== What the task requires ==
Transcribe the line that contains "Task: Expand Gestion Temps de Travail section" and every line after it to the end of the records, exactly and nothing else. Skip the pictures.

Stored records
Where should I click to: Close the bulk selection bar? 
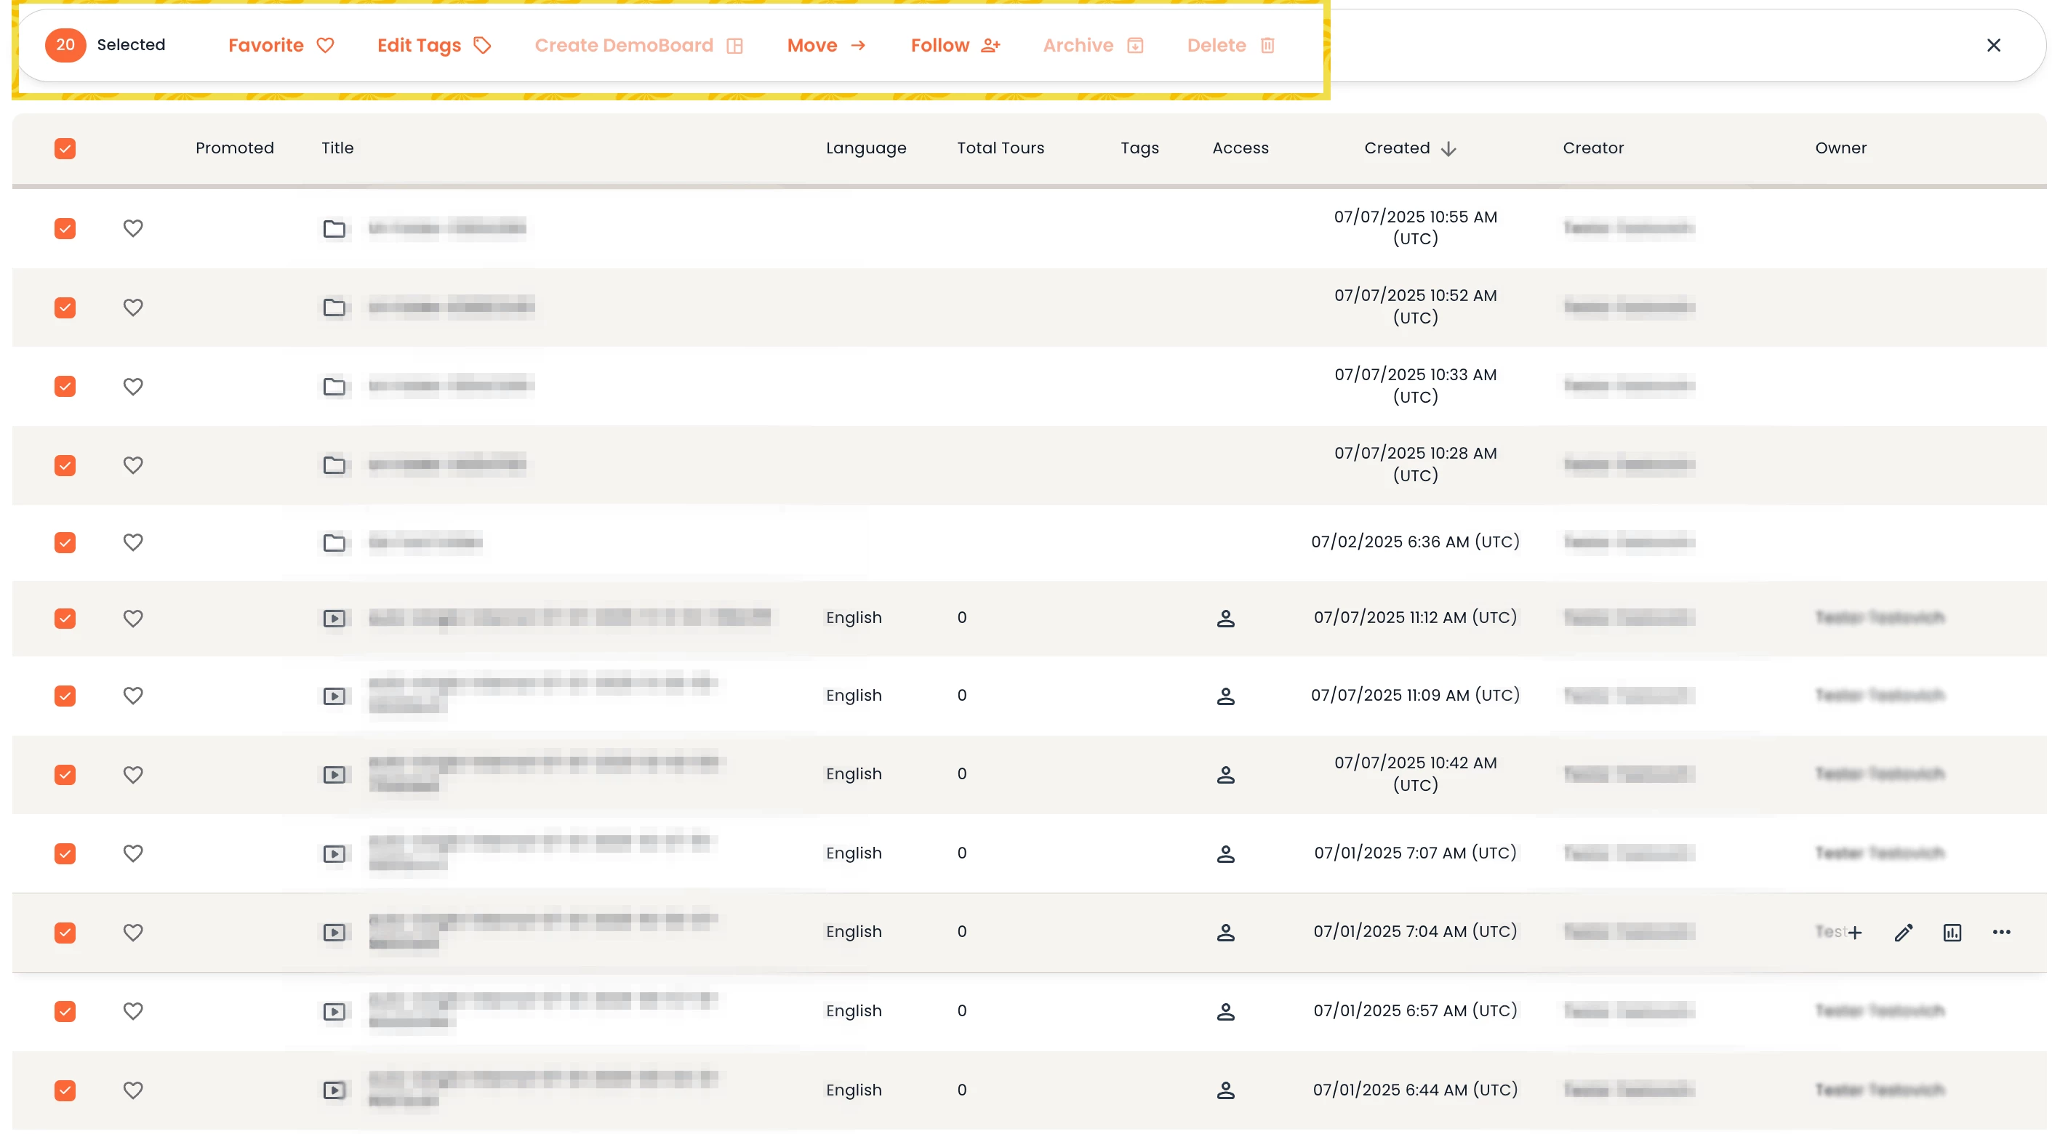click(1993, 45)
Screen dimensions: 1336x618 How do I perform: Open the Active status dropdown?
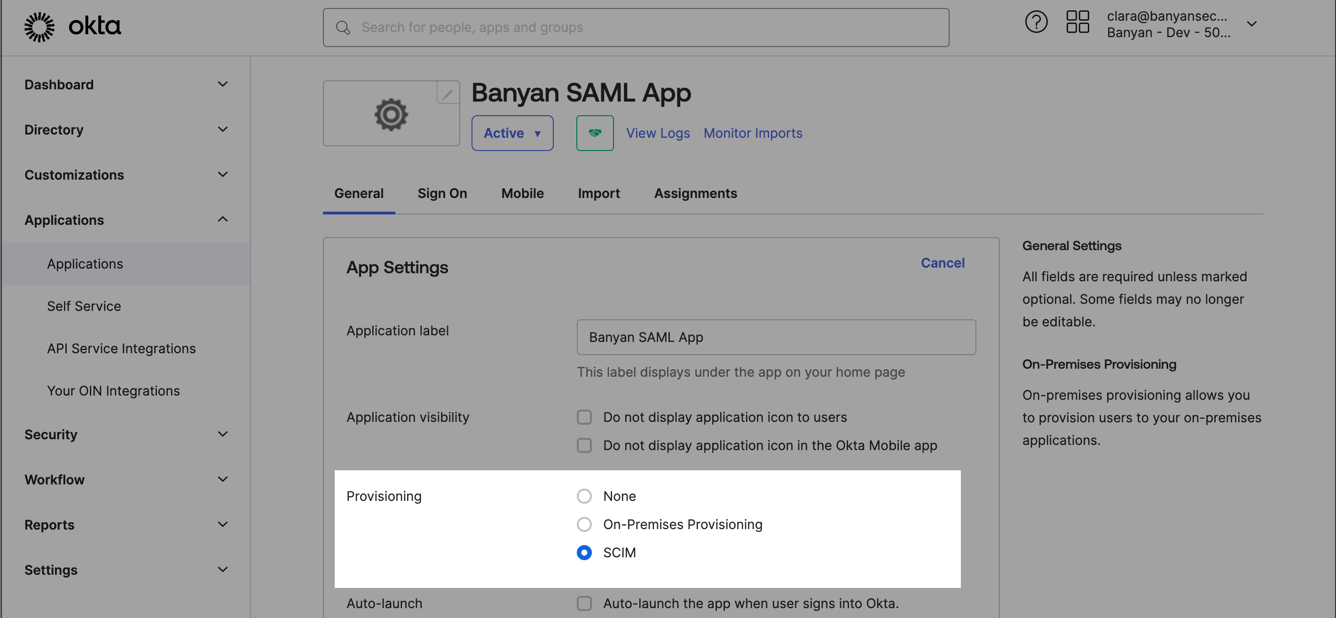(512, 133)
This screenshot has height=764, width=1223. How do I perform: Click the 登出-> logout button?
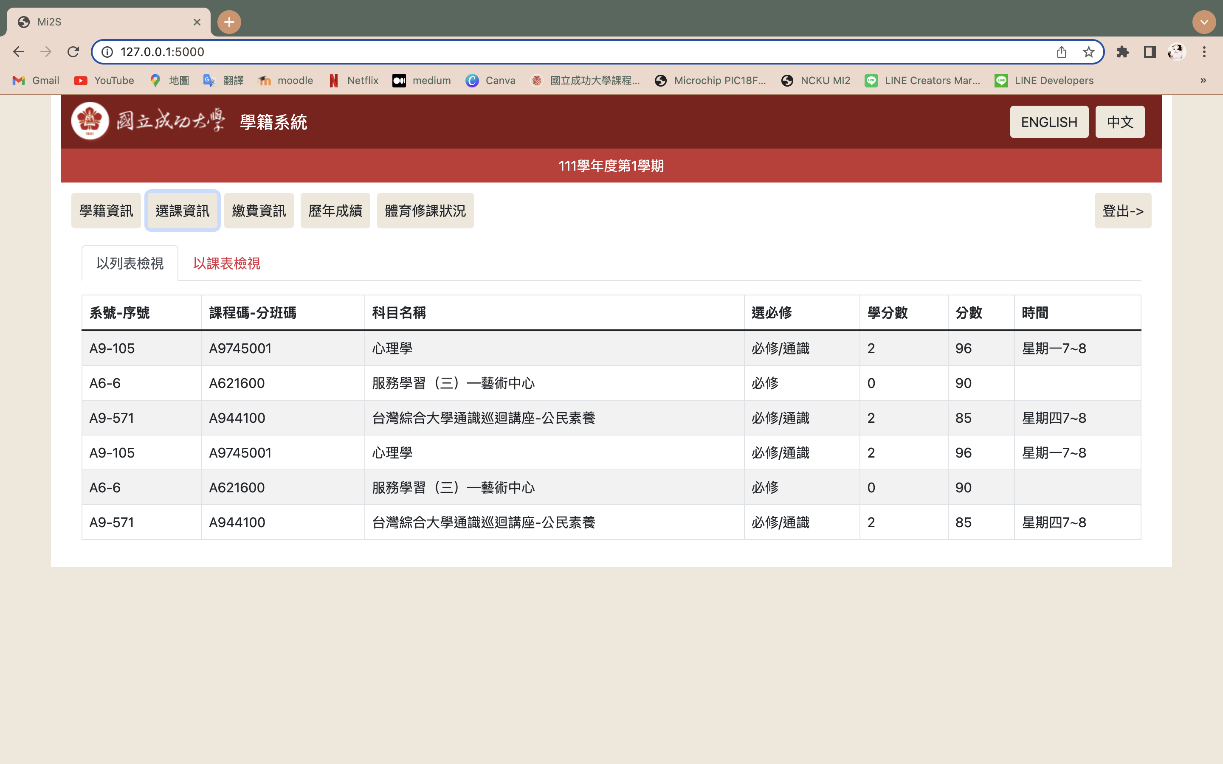coord(1122,210)
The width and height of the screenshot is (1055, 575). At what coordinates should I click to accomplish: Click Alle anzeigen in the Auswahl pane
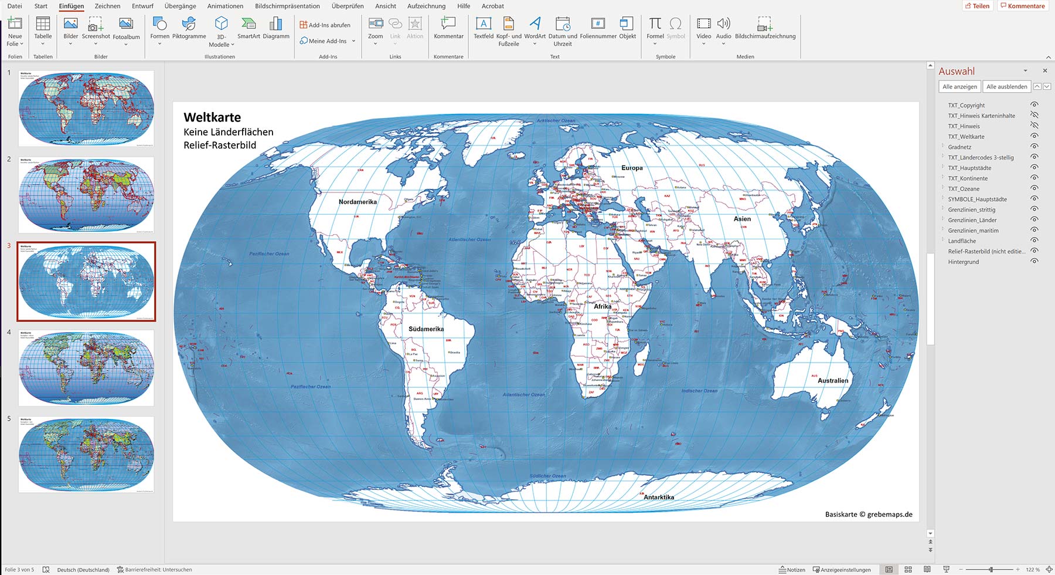960,86
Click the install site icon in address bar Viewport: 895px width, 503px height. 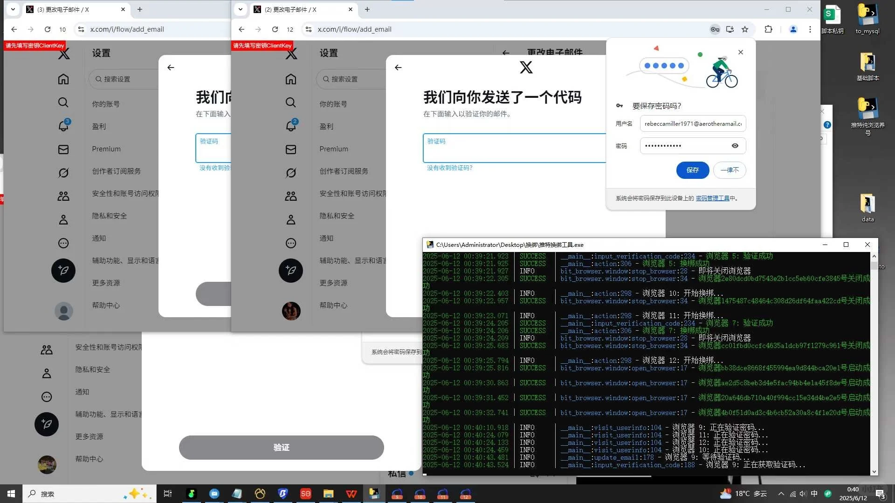(730, 29)
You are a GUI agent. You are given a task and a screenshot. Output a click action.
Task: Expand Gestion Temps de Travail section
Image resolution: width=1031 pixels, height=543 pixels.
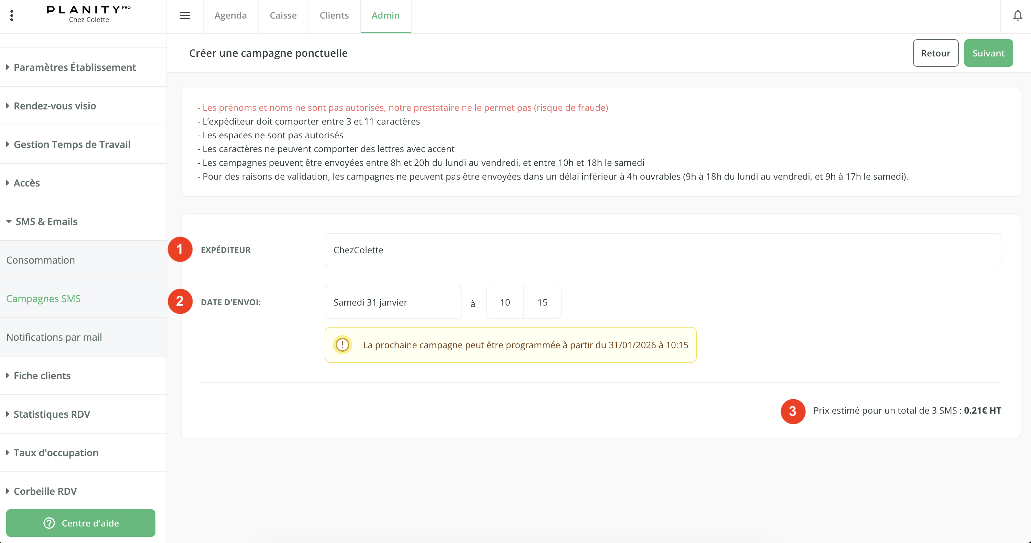[72, 144]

== Task solution ==
Task: Expand Gestion Temps de Travail section
Image resolution: width=1031 pixels, height=543 pixels.
[72, 144]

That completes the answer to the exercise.